[INSTRUCTIONS TO FOLLOW] Every line below needs to be returned exactly as written.

RECORDS FOR THIS EXERCISE Block Start

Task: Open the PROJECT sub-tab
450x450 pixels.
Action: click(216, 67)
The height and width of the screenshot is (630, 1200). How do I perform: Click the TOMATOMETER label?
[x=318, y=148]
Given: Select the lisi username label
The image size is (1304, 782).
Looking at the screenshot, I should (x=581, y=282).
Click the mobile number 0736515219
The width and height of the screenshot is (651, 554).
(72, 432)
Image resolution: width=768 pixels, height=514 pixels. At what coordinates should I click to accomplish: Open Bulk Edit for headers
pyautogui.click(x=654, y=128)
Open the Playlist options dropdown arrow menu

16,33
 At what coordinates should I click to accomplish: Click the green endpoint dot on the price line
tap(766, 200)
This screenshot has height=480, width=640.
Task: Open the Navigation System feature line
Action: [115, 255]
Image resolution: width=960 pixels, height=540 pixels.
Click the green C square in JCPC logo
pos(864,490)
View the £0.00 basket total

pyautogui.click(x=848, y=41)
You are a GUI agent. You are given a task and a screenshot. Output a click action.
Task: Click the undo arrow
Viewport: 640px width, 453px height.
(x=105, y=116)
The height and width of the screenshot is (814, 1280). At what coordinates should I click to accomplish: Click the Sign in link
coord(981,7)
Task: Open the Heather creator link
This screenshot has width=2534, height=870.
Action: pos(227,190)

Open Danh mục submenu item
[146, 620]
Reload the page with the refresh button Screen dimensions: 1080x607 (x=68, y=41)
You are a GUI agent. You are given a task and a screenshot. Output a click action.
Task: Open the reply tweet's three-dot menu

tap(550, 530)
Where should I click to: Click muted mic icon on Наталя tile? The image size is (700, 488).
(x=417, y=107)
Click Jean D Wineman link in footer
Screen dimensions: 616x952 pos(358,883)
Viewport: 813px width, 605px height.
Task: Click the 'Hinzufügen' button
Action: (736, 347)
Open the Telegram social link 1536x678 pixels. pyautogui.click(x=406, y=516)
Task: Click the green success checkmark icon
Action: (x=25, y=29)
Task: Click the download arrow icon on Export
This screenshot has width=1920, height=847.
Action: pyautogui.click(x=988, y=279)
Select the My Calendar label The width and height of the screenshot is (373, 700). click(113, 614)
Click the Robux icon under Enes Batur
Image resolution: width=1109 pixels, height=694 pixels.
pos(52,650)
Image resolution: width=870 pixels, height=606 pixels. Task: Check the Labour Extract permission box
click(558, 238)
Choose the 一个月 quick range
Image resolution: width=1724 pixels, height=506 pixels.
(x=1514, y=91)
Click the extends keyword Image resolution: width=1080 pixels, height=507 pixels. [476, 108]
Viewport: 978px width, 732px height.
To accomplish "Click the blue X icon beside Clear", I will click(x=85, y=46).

RECORDS FOR THIS EXERCISE Block End

[TASK SOLUTION]
Task: Open the PROJECT sub-tab
450x450 pixels.
Action: click(216, 67)
The height and width of the screenshot is (630, 1200). How do I perform: Click the TOMATOMETER label?
[x=318, y=148]
Given: Select the lisi username label
The image size is (1304, 782).
Looking at the screenshot, I should (x=581, y=282).
Click the mobile number 0736515219
The width and height of the screenshot is (651, 554).
(72, 432)
Image resolution: width=768 pixels, height=514 pixels. At what coordinates should I click to accomplish: Open Bulk Edit for headers
pyautogui.click(x=654, y=128)
Open the Playlist options dropdown arrow menu

16,33
 At what coordinates should I click to accomplish: Click the green endpoint dot on the price line
tap(766, 200)
This screenshot has height=480, width=640.
Task: Open the Navigation System feature line
Action: [115, 255]
Image resolution: width=960 pixels, height=540 pixels.
Click the green C square in JCPC logo
pos(864,490)
View the £0.00 basket total

pyautogui.click(x=848, y=41)
You are a GUI agent. You are given a task and a screenshot. Output a click action.
Task: Click the undo arrow
Viewport: 640px width, 453px height.
(x=105, y=116)
The height and width of the screenshot is (814, 1280). At what coordinates should I click to accomplish: Click the Sign in link
coord(981,7)
Task: Open the Heather creator link
This screenshot has width=2534, height=870.
Action: pos(227,190)

Open Danh mục submenu item
[146, 620]
Reload the page with the refresh button Screen dimensions: 1080x607 (x=68, y=41)
You are a GUI agent. You are given a task and a screenshot. Output a click action.
Task: Open the reply tweet's three-dot menu

tap(550, 530)
Where should I click to: Click muted mic icon on Наталя tile? The image size is (700, 488).
(x=417, y=107)
Click Jean D Wineman link in footer
Screen dimensions: 616x952 pos(358,883)
Viewport: 813px width, 605px height.
Task: Click the 'Hinzufügen' button
Action: (736, 347)
Open the Telegram social link 1536x678 pixels. pyautogui.click(x=406, y=516)
Task: Click the green success checkmark icon
Action: (x=25, y=29)
Task: Click the download arrow icon on Export
This screenshot has width=1920, height=847.
Action: pyautogui.click(x=988, y=279)
Select the My Calendar label The width and height of the screenshot is (373, 700). click(113, 614)
Click the Robux icon under Enes Batur
Image resolution: width=1109 pixels, height=694 pixels.
pos(52,650)
Image resolution: width=870 pixels, height=606 pixels. Task: Check the Labour Extract permission box
click(558, 238)
Choose the 一个月 quick range
Image resolution: width=1724 pixels, height=506 pixels.
(x=1514, y=91)
Click the extends keyword Image resolution: width=1080 pixels, height=507 pixels. [476, 108]
Viewport: 978px width, 732px height.
To accomplish "Click the blue X icon beside Clear", I will click(x=85, y=46).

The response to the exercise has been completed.